Martirio
Hubo un tiempo en que los cristianos desafiaban bravamente a los leones, plantados con las cruces en jarras en el centro de un anfiteatro. Vírgenes hubo que, antes que entregar la preciada prenda -ni siquiera a su marido, ver Santa Cecilia-, capaces eran de permitir que les pusieran la cabeza, los ojos y los senos en una bandeja. Fueron, ellos y ellas, empalados, despellejados, crucificados boca arriba y boca abajo, quemados vivos, desmembrados por dos caballos -el uno corría hacia Constantinopla, el otro hacia Roma-, asados en parrilla, asaeteados. En definitiva, que sufrieron más que una heroína en una copla de Concha Piquer, y por ello fueron declarados justamente mártires de la Iglesia, espejos de virtudes y de renunciación, ejemplos a seguir por los cristianos/as a lo largo de los siglos.Pero no se me ocurre tormento más atroz, suplicio más refinado, sufrimiento más intenso ni dolor de huevos más auténtico que el que, sin lugar a dudas ni prácticamente a nada, tiene que haber padecido el propio que ha consumido tiempo de su vida observando cuidadosamente la televisión y tomando pulcras notas de todos los programas para pasarles, finalmente, a los obispos, el informe sobre la familia en España que la Conferencia Episcopal ha enviado al Vaticano.

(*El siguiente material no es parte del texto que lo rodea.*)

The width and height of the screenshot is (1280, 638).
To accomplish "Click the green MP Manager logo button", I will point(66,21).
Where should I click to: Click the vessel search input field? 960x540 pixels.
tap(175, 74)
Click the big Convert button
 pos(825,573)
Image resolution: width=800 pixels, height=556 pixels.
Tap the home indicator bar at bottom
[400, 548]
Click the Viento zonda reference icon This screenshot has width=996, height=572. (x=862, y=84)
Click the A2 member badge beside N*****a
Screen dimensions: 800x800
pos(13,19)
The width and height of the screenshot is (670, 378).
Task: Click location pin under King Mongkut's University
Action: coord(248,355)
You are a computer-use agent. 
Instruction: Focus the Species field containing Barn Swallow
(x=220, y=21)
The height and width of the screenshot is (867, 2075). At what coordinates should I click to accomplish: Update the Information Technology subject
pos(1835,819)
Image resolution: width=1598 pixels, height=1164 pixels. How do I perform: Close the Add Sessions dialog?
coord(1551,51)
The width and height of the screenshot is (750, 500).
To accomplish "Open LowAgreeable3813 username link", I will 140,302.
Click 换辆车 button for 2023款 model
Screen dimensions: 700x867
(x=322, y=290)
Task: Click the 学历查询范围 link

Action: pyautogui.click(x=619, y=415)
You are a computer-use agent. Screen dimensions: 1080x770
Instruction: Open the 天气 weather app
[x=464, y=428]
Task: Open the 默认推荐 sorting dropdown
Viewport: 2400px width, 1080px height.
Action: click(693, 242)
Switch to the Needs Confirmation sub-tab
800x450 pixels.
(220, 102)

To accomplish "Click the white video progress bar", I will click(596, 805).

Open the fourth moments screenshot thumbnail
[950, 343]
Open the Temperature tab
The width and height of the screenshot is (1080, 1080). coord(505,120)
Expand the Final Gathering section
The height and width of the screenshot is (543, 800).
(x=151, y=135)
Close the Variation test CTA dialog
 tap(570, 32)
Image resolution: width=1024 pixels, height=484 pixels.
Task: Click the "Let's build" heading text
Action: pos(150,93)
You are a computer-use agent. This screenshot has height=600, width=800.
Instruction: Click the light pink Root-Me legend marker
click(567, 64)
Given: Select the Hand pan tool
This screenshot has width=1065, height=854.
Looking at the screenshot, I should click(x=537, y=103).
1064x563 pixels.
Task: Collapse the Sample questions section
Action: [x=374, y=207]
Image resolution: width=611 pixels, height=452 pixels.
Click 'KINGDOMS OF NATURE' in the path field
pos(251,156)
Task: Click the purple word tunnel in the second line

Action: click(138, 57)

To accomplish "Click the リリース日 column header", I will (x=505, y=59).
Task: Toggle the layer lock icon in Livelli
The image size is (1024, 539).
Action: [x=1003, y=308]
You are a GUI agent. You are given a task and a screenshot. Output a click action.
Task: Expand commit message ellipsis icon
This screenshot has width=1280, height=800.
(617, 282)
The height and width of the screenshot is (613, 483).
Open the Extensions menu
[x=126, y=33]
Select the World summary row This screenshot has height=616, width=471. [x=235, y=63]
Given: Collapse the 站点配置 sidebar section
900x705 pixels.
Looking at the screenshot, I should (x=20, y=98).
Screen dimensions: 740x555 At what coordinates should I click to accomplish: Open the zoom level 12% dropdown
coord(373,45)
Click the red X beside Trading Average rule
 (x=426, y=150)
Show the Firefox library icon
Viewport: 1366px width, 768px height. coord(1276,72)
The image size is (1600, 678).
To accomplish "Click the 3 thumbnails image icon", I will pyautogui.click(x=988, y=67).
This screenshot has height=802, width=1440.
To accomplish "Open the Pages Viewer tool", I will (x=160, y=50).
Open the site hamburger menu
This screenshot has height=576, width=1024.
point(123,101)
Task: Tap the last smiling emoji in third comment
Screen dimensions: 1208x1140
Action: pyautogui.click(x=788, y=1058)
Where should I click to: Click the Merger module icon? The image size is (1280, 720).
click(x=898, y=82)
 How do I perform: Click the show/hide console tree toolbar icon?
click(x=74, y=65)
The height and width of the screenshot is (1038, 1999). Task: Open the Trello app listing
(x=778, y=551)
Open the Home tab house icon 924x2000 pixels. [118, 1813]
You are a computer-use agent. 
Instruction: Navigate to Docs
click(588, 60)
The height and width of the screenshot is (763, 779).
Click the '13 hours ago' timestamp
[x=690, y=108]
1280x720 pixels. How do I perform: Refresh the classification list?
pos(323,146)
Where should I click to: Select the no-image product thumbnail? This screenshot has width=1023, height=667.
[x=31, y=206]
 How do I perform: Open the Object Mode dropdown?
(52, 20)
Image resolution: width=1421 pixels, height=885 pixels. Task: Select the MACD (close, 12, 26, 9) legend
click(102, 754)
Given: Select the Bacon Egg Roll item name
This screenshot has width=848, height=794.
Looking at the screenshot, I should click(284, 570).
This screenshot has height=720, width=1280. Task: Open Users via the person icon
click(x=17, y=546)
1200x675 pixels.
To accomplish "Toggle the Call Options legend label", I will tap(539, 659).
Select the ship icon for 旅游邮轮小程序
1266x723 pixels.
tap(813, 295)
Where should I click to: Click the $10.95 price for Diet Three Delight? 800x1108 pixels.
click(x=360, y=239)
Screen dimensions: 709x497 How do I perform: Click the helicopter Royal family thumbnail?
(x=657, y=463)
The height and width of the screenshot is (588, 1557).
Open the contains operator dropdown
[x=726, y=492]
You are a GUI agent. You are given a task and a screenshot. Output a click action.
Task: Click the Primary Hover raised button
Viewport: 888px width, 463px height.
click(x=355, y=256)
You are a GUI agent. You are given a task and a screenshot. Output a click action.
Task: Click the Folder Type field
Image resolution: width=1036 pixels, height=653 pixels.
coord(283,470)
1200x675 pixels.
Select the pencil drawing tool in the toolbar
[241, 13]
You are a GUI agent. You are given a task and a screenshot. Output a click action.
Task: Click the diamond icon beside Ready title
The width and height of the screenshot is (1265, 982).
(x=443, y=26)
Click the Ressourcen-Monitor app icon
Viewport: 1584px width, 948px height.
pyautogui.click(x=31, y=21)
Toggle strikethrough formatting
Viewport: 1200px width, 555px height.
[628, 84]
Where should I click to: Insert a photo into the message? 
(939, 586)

Ese cura es mi héroe de nuestra época, la representación viviente de que la abnegación es posible, y desde ya pido para él ovación y salida por la puerta grande.
Triste momento el de este país. Entre un funcionario episcopal que le mira las bragas a Leticia Sabater y su compaña y lleva el recuento de pellizcos en traseros y la mente insondable de Valerio Lazarov no hay nada, prácticamente no hay término medio donde escoger.
Para una antología del martirio, el nuestro.